[[ Material for the task open ]]

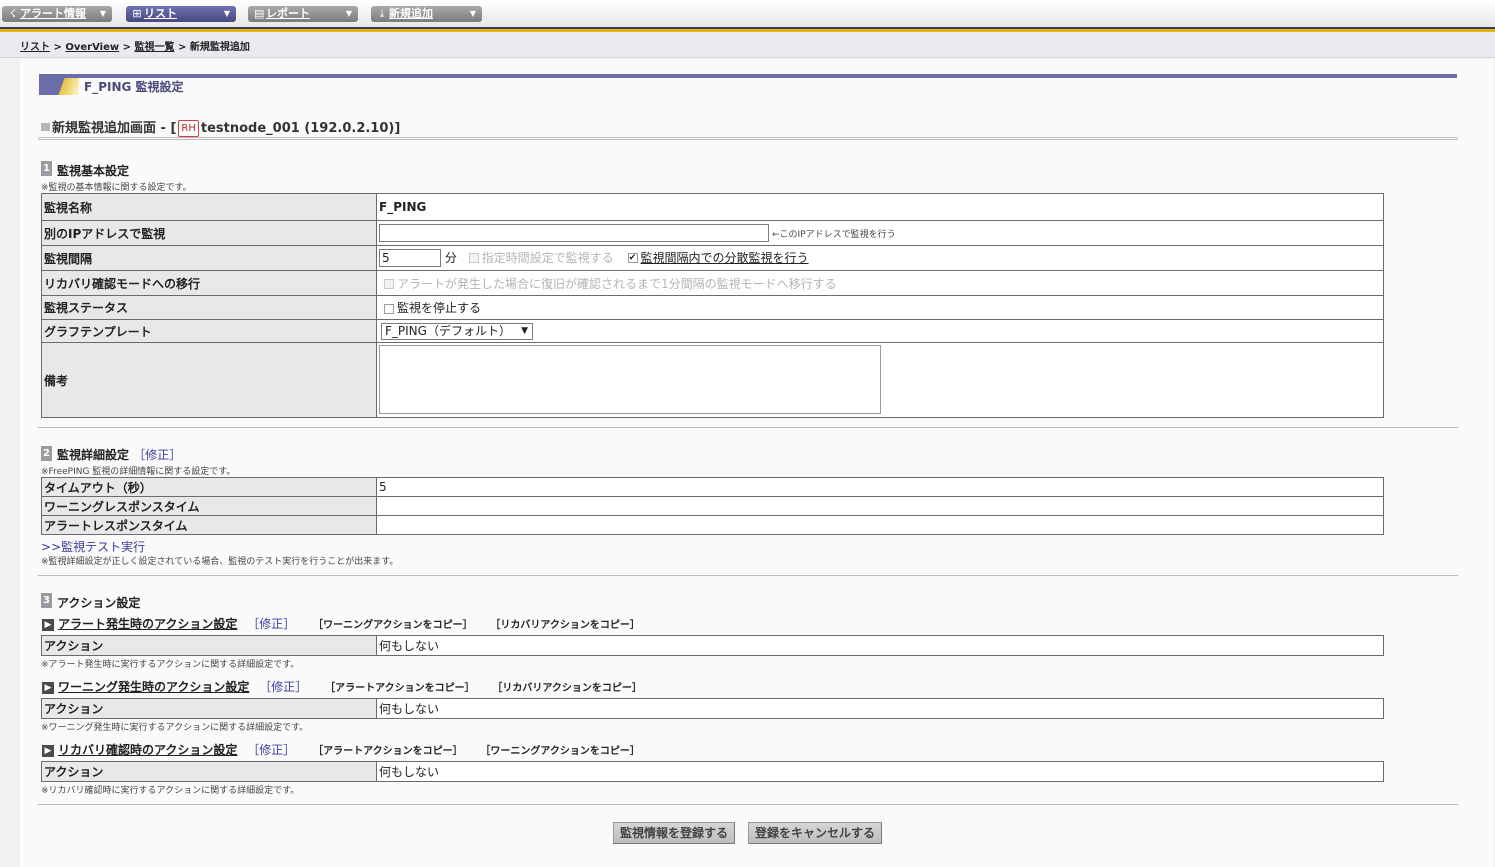  What do you see at coordinates (220, 562) in the screenshot?
I see `test-note: ※監視詳細設定が正しく設定されている場合、監視のテスト実行を行うことが出来ます。` at bounding box center [220, 562].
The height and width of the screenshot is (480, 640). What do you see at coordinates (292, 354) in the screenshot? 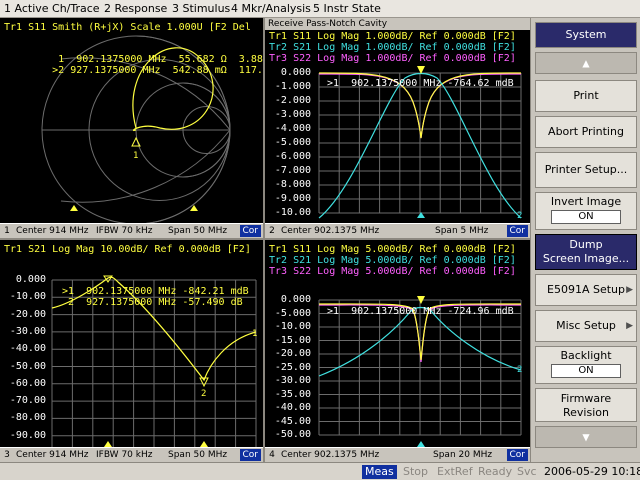
I see `y-tick-label: -20.00` at bounding box center [292, 354].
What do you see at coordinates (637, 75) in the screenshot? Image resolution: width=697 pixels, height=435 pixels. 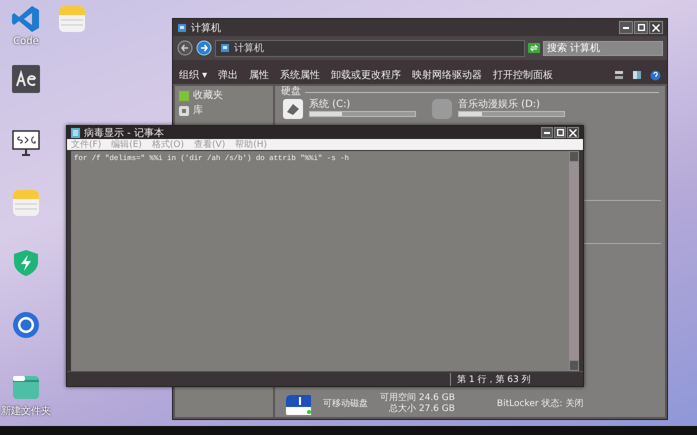 I see `preview-pane-icon` at bounding box center [637, 75].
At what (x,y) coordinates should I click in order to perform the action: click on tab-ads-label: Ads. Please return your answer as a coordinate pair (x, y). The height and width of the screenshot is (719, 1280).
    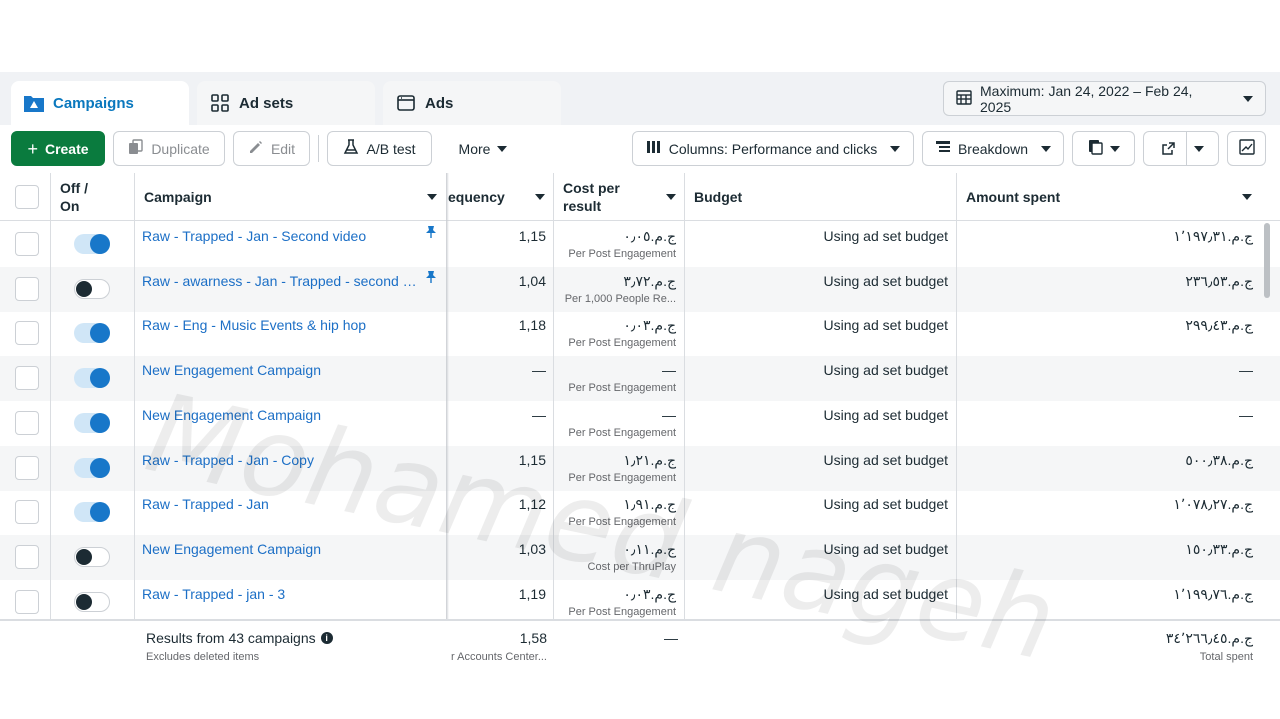
    Looking at the image, I should click on (440, 103).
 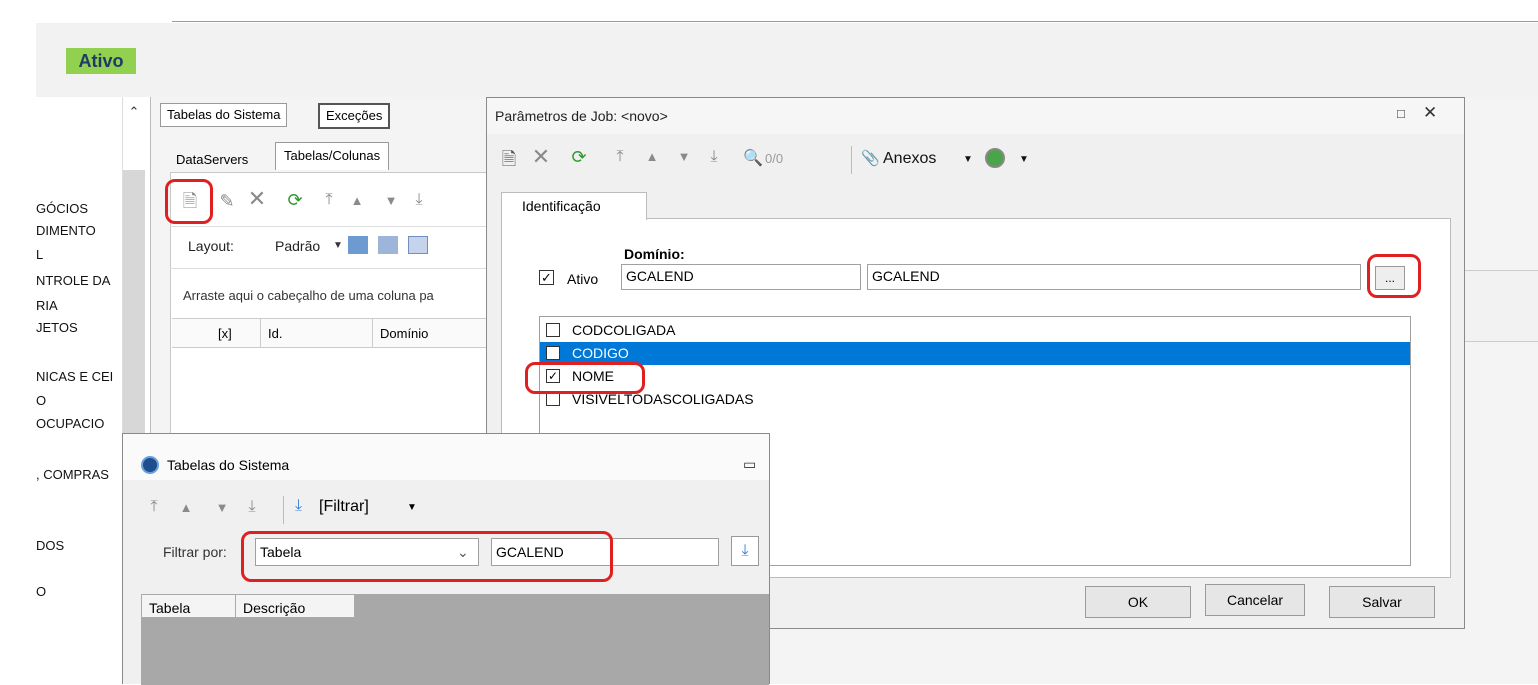 What do you see at coordinates (298, 506) in the screenshot?
I see `filter-icon: ⤓` at bounding box center [298, 506].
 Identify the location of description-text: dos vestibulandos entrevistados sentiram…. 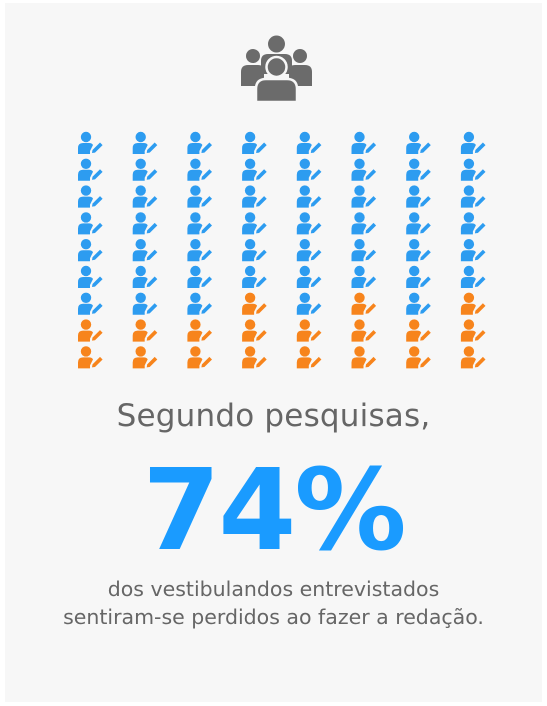
(274, 603).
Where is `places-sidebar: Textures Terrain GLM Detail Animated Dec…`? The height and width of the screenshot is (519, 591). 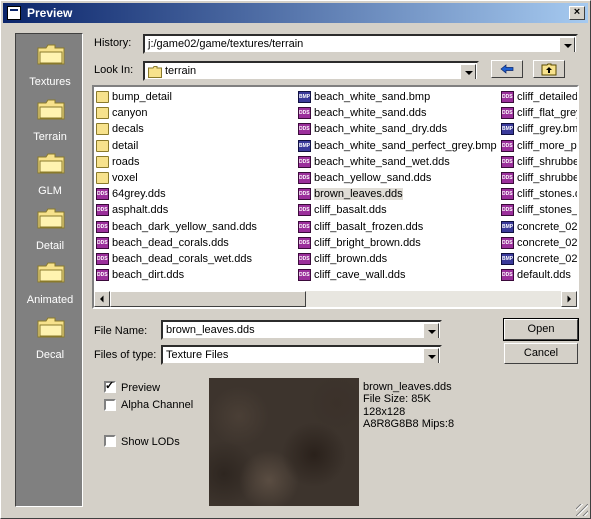
places-sidebar: Textures Terrain GLM Detail Animated Dec… is located at coordinates (49, 270).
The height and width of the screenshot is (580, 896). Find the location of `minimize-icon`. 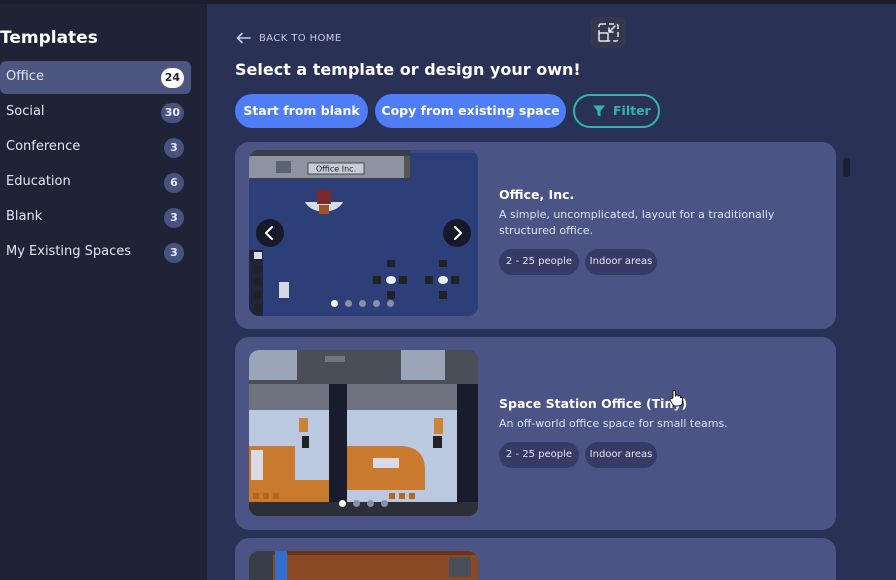

minimize-icon is located at coordinates (608, 32).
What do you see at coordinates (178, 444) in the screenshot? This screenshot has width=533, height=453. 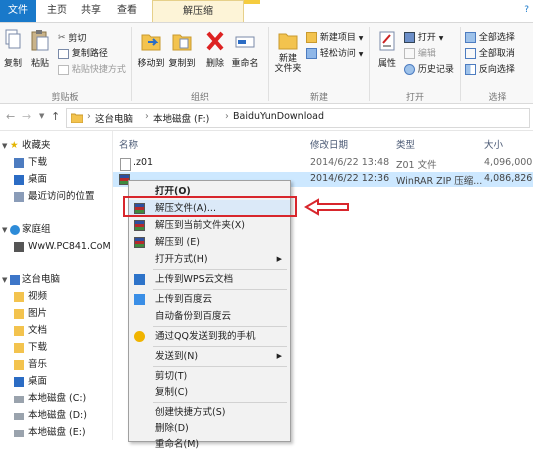 I see `menu-item-label: 重命名(M)` at bounding box center [178, 444].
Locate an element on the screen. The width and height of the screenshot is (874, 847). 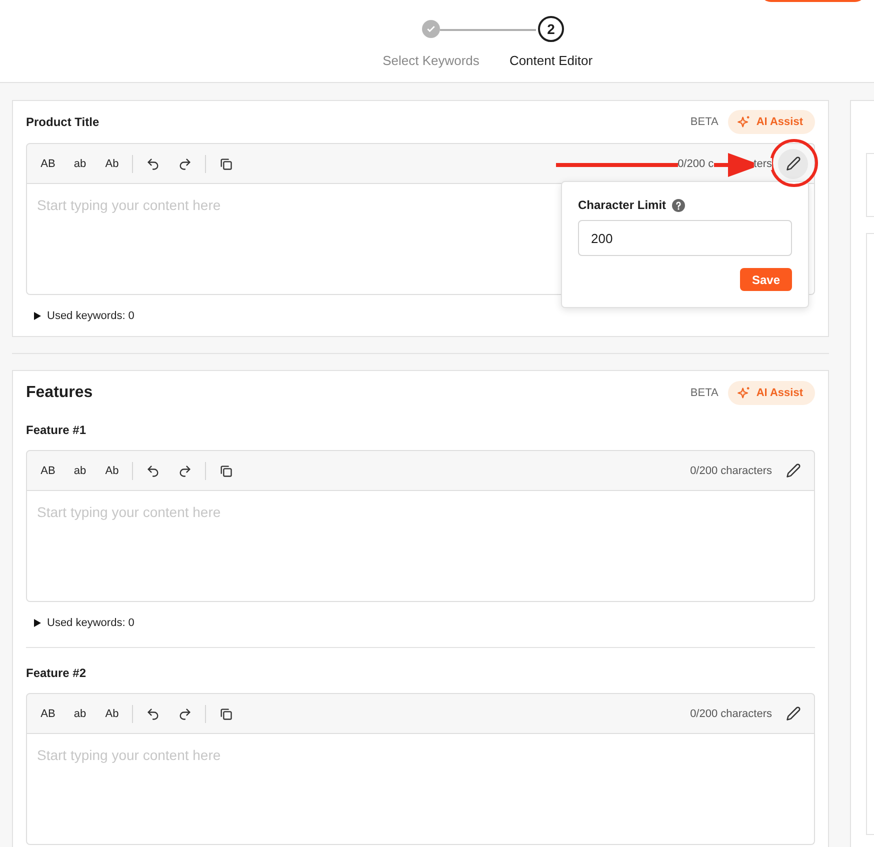
edit-limit-button is located at coordinates (793, 163).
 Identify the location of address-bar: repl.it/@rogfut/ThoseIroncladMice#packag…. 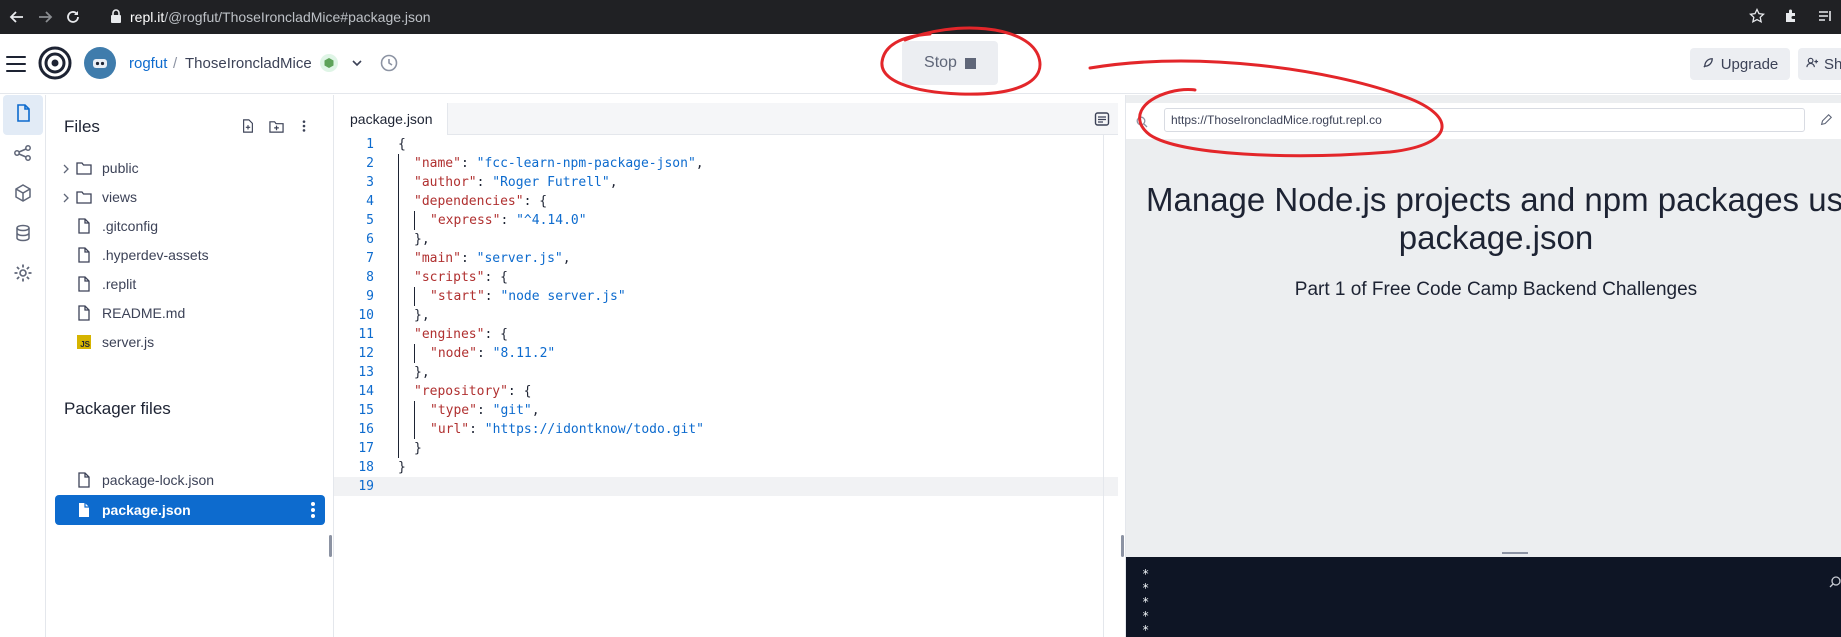
(280, 17).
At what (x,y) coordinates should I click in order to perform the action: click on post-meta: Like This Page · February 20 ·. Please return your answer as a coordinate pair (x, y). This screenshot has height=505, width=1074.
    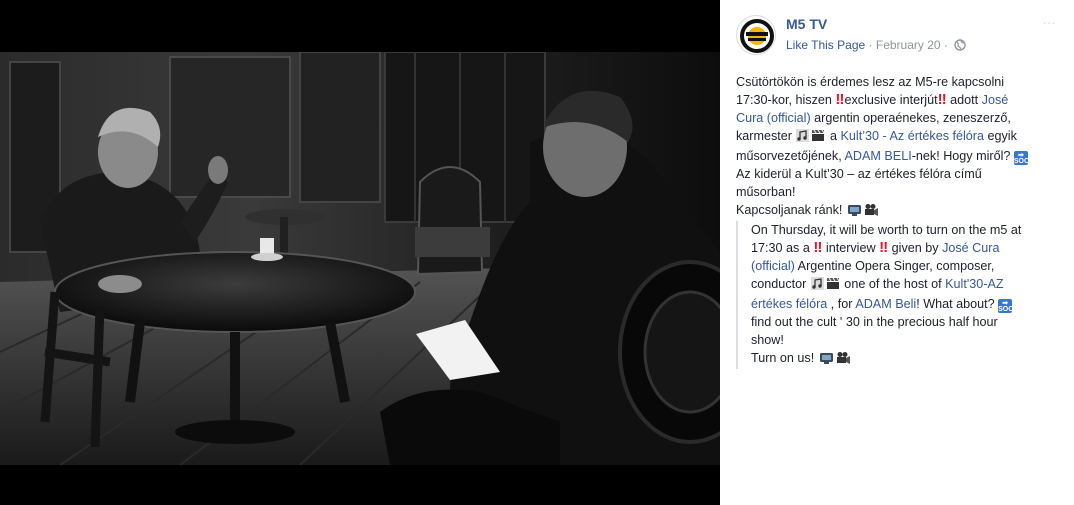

[[ Material for the task closed ]]

[Work item]: Please copy the items word for word, from the beginning through the line containing "center [292, 354].", with both ends included. Leave the pictures out of your answer.

[Your response]:
  What do you see at coordinates (220, 562) in the screenshot?
I see `test-note: ※監視詳細設定が正しく設定されている場合、監視のテスト実行を行うことが出来ます。` at bounding box center [220, 562].
The height and width of the screenshot is (480, 640). What do you see at coordinates (292, 354) in the screenshot? 
I see `y-tick-label: -20.00` at bounding box center [292, 354].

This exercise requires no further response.